Systems Improve Task Management AND Your Health 

This morning I had the pleasure of taking my car into the dealer for service.  It was kind of like going to the dentist: everybody is nice as can be but you know you won’t really enjoy the experience.  I was talking with the customer service rep who was very apologetic while explaining to me that what would normally be a one-day project would almost certainly take two because they are operating with half of their normal number of qualified mechanics.  Many left during the pandemic and re-hiring has been a challenge, so they have been short-staffed and over-worked for months now.   

This is yet another example of workers and companies that are under stress from COVID-induced concerns that show little sign of letting up soon.  Many of us are under pressure to get more done, with less resource and more urgency than we were 19 months ago.  Combined with the stress of managing children’s or at-risk family members’ well-being, and adapting to often-changing rules for social interactions, it isn’t surprising that mental health issues have moved into the open.  My nephew and his now-wife were among many people who put their personal life plans on hold and postponed their scheduled wedding because of the contact and travel rules.  (They eventually did the rational thing and more-or-less eloped – life plans only wait so long.) 

In a blog in EHS Today this week, Nicole Stempak wrote about the potentially destructive impact of making and trying to manage To-Do lists, then beating yourself up when you fail to make meaningful progress on the list items.  I get it – effective task management, from identifying things that need to be done, prioritization and completion is difficult in the best of times.  The additional distractions that we have been saddled with since early 2020 can make this overwhelming.   

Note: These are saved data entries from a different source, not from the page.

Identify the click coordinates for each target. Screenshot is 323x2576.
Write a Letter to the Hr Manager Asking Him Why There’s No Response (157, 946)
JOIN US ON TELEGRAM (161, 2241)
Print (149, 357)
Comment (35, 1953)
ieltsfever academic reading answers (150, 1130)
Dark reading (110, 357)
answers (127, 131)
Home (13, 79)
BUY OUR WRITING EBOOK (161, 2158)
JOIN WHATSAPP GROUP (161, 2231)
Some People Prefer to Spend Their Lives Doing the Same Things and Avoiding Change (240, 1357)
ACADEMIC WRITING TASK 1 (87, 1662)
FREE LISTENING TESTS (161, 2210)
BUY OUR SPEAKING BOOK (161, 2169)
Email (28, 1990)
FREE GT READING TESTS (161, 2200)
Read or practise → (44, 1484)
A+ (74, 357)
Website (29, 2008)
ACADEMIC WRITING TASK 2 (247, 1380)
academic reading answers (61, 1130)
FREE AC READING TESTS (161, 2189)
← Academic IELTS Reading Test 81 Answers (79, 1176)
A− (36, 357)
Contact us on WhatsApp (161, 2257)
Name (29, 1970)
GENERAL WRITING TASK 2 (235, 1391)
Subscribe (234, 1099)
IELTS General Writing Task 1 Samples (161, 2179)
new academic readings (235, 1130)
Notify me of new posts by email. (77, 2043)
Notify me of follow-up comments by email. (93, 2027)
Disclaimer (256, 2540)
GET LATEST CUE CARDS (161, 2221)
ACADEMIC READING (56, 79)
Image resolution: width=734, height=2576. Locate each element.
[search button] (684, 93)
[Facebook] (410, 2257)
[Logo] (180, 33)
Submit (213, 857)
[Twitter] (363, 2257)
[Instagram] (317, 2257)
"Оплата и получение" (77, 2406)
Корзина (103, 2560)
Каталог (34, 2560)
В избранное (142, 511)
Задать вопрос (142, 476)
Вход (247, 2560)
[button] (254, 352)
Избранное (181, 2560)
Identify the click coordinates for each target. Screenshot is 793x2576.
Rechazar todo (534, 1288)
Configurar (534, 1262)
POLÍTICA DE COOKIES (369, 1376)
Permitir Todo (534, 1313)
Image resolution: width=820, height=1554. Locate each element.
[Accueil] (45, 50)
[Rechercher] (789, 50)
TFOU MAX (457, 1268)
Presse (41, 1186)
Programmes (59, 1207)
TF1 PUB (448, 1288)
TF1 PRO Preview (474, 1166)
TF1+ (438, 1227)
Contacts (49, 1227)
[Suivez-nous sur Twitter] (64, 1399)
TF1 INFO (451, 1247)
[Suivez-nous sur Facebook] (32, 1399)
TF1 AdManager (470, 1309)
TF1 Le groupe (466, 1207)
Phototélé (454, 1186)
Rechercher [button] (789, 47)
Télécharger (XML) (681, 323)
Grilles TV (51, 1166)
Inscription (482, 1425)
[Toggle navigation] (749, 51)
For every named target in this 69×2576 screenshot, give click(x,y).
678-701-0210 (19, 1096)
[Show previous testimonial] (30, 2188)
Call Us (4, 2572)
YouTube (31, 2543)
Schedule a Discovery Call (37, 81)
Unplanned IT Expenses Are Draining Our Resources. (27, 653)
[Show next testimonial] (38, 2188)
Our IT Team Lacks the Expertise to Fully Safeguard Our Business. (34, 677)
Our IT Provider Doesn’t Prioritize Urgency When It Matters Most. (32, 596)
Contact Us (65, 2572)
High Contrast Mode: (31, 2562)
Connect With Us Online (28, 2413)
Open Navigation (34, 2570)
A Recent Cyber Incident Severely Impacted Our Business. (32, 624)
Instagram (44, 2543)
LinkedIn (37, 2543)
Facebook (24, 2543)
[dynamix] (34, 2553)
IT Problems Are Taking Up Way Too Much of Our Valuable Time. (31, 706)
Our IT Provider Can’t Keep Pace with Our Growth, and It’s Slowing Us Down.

As with many of life’s hazards, there are actions that you can take to mitigate the risks.  First, Learn to Prioritize.  We all know people for whom every issue in front of them is a number one priority.  That can’t be – not in a literal sense and not figuratively.  I once had an accounting colleague who maintained a call list of past due customers.  The list was arranged alphabetically, and each day she started at the top of the list, with the result that if you were the XYZ Company, I am not sure you ever had to pay.  There are many helpful models for organizing tasks by importance, but there are common themes.  If as a team, you gather your list of potential projects, accept that they can’t all be done by next week, then all agree to the order and timing in which selected items can be completed, you will all be happier.  Having said that, be careful to not over-commit on timelines or you will be back in the same boat you started.  Be realistic, and make the selection and prioritization process collaborative – the more people buy in to the process, the more support you will have when you need to push back on project scope creep.   

Resist the Temptation

A second suggestion I have is to resist the temptation to first work on the things you like or that seem easy – those are almost never the items that are actually most important, which is why the group prioritization is so important.   

Integrate a System

Finally, and I offer this without trying to seem self-serving, there are some great systems out there for identifying and managing safety and organizational risks that organize and simplify the entire process.  Some years ago you could argue that these systems were not practical or not affordable or not accessible.  That is just not true anymore, and if you are trying to manage your programs on paper forms and spreadsheets, you are doing yourself and your organization an enormous disservice.  Your company deserves better and so do you – for your health and well-being.